Stijn Cole, Souvenir – Seloignes 24/04/2020 16:47, 2022, huile sur impression jet d’encre, 33,2 x 45,8 cm (encadré). Courtesy de l’artiste et d’Irène Laub Gallery (Bruxelles).

 

Drawing Now met également en lumière l’ingéniosité de certains artistes qui manipulent littéralement l’image pour en créer de nouvelles lectures. La Roumanienne Raluca Popa tresse au moyen d’un papier d’emballage bleu vif une scène d’intérieur (un atelier, à en lire le titre de la pièce) en noir et blanc.
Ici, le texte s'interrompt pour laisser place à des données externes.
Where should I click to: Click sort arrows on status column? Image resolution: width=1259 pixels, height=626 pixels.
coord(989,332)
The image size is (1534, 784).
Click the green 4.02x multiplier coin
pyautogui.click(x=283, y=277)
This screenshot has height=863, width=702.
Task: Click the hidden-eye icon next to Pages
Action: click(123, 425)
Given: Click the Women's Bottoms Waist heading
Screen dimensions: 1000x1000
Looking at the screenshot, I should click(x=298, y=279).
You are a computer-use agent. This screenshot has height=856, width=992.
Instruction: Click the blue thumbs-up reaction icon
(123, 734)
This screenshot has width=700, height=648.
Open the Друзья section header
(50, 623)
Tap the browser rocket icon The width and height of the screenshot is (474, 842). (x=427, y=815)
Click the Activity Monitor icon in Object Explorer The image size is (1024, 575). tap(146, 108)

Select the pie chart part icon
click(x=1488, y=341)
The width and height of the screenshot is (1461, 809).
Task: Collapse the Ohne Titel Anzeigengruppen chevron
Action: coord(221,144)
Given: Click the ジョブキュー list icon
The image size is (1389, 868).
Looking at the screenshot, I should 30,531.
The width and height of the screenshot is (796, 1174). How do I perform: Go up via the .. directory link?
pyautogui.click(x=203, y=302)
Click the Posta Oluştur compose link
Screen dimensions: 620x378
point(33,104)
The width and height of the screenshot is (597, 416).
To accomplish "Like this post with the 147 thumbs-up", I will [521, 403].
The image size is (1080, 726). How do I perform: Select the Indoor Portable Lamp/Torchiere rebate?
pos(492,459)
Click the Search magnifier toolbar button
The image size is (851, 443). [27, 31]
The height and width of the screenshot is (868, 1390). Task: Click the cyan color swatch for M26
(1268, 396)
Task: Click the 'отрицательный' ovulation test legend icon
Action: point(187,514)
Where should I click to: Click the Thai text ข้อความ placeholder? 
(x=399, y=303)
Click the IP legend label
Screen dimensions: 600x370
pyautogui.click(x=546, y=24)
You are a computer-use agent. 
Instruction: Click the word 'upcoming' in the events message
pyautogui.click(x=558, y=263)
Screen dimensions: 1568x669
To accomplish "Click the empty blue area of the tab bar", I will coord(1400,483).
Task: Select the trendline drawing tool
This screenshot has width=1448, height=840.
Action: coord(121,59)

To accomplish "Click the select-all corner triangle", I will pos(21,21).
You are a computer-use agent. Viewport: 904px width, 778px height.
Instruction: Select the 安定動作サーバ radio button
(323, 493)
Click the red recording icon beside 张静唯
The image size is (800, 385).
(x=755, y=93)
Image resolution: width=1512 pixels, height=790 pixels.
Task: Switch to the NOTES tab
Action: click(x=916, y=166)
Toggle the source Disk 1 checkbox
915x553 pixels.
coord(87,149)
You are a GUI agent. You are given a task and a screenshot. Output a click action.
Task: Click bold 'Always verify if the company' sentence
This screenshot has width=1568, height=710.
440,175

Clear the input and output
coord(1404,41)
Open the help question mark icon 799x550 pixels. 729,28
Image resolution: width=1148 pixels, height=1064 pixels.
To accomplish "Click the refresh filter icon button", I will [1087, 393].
Entre jeu graphique et mosaïque complexe, l’image est tout autant déconstruite que reconstruite, à travers le regard de l’artiste qui fait se pénétrer deux images : le représenté et l’abstrait. Gloria Herazo, quant à elle, utilise la même typologie de matériau “populaire” en s’appuyant sur le magazine Life, dans lequel elle vient broder des alter egos féminins de la personnalité en couverture. Un jeu de miroir, de double perception, qui se retrouve également dans l’œuvre de Marine Pagès qui croise les mots au moyen d’encres et de crayons de couleur.

 

 

Raluca Popa, In the studio (Blue), 2023, papier d’emballage, impression jet d’encre, 51,5 x 34,5 cm. Courtesy de l’artiste et de Gaep (Bucarest).

 

L’image doublée semble complémentaire : elle fait se répondre deux iconographies, comme dans la série de dessins de Lenny Rébéré où des visages floutés au moyen du verre sablé se retrouvent couverts d’illustrations au style enfantin, naïf. Toutefois, la cohabitation entre deux images se fait distinctement chez Stijn Cole, artiste belge qui traduit la palette chromatique d’une image en noir et blanc, et chez Laurent Millet qui, usant du même contraste, intègre par la verticalité un geste de mesure géométrique à une nuance extraite du ciel. 

 

Magnus Hammick, 05:12, 2023, peinture à l’huile sur impression photo aluminium, 120 x 100 cm. Courtesy de l’artiste et de Close Ltd (Taunton).

 

Denicolai & Provoost, La stagione dell’amore #100, 2022, impression sur panneau de signalisation, G2000, film type 3 filigrané, 109 x 97 x 3 cm (avec cadre), pièce unique. Courtesy des artistes et de LMNO (Bruxelles).